EXERCISE GOAL
Swap "Program monitor" for "Source monitor" in everything from the line containing "The image size is (1718, 1145)." down to the line containing "Action: pos(321,344)". Give only those lines back, with nothing else changed.

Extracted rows

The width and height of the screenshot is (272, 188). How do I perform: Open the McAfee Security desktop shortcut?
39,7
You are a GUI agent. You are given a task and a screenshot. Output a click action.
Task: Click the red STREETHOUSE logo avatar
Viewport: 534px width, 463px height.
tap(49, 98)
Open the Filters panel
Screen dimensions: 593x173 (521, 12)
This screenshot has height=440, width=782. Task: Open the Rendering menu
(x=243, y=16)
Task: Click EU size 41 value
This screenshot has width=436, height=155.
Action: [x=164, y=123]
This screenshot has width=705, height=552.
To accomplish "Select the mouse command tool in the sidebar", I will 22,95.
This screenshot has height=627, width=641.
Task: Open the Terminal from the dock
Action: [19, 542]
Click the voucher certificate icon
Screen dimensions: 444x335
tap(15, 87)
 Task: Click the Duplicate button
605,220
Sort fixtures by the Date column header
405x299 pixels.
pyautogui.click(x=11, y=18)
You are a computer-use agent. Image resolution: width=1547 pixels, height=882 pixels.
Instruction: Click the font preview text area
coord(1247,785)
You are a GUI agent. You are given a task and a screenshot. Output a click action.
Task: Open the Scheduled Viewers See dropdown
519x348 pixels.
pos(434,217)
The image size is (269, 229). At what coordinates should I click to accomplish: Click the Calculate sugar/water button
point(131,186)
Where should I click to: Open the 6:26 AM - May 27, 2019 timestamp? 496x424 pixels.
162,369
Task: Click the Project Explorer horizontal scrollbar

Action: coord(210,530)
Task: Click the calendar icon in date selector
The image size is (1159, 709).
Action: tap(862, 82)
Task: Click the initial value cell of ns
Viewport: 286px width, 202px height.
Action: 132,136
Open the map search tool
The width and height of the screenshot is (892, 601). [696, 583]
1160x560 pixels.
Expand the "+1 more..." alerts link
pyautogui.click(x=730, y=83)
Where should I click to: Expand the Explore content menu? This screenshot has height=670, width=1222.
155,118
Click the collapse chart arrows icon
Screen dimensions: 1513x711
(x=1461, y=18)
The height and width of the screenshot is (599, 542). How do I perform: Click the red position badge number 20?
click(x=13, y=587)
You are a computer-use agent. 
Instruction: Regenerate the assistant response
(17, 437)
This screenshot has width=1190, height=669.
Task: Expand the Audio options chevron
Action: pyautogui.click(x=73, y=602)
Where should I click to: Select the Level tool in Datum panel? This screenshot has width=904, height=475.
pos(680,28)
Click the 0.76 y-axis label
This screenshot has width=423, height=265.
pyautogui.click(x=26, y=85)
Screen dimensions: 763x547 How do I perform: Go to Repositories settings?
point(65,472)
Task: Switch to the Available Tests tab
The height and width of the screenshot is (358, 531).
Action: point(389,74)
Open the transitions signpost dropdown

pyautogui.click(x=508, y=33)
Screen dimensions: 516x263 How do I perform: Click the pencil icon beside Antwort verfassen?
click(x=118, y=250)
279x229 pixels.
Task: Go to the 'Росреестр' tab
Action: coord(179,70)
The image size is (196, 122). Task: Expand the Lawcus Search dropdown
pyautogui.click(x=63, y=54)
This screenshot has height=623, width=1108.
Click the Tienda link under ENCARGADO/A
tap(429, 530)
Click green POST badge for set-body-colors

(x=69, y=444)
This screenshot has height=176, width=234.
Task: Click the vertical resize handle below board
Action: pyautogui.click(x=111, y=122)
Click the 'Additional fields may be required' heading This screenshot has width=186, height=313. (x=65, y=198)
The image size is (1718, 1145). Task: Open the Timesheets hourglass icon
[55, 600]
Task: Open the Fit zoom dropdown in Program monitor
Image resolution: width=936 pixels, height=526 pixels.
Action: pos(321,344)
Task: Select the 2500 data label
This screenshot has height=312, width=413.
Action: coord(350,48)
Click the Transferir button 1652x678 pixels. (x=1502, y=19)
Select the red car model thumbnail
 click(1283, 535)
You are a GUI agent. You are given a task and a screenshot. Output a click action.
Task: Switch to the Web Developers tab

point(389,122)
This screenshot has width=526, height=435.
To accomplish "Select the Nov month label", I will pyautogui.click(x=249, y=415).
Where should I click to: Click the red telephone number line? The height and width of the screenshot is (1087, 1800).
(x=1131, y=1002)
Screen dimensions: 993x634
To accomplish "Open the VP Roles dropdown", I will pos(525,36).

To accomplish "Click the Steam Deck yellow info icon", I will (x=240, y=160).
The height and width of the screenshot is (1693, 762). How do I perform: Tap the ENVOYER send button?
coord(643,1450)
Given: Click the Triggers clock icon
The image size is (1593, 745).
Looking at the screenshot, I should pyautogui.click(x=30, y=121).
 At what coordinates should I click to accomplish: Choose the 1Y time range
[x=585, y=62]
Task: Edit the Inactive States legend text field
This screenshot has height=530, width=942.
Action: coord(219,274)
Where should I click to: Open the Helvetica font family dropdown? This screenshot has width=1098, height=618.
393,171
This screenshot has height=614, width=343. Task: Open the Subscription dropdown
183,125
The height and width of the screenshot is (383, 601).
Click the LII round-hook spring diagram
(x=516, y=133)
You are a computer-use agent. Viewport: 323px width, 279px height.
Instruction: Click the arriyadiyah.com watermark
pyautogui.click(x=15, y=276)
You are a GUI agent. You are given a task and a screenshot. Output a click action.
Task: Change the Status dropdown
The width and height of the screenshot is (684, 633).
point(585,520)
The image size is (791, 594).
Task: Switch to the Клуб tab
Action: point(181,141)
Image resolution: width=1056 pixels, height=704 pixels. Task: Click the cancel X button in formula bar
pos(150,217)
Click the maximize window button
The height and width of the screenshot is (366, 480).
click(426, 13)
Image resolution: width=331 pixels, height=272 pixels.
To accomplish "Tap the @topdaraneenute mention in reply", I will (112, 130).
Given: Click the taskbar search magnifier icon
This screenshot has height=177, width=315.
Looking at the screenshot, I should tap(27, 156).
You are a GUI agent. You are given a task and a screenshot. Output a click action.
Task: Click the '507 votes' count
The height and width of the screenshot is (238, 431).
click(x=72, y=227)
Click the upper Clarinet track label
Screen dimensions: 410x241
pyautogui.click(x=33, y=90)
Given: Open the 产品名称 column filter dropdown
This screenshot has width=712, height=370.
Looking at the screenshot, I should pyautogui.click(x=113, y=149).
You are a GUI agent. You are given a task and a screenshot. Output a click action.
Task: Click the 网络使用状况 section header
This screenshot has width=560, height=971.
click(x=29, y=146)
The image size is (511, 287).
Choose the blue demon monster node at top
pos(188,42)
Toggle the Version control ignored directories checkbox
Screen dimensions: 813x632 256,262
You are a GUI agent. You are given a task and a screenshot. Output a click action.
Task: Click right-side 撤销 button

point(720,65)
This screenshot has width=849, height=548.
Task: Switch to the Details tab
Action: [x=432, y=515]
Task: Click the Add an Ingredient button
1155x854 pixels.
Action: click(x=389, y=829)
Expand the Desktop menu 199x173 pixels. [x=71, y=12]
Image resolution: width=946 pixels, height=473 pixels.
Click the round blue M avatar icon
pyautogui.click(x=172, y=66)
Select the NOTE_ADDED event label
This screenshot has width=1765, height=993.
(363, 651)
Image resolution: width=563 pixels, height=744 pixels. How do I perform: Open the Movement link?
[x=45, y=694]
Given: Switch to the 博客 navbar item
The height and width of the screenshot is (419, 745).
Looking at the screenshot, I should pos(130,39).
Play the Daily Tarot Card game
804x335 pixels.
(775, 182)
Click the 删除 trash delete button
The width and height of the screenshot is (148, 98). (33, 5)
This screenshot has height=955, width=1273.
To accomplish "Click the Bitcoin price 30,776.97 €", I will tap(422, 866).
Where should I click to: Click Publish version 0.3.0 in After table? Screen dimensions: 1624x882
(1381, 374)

COMPLETED EXERCISE
The image size is (1718, 1145). Task: Open the Timesheets hourglass icon
[55, 600]
Task: Open the Fit zoom dropdown in Source monitor
Image resolution: width=936 pixels, height=526 pixels.
Action: pos(321,344)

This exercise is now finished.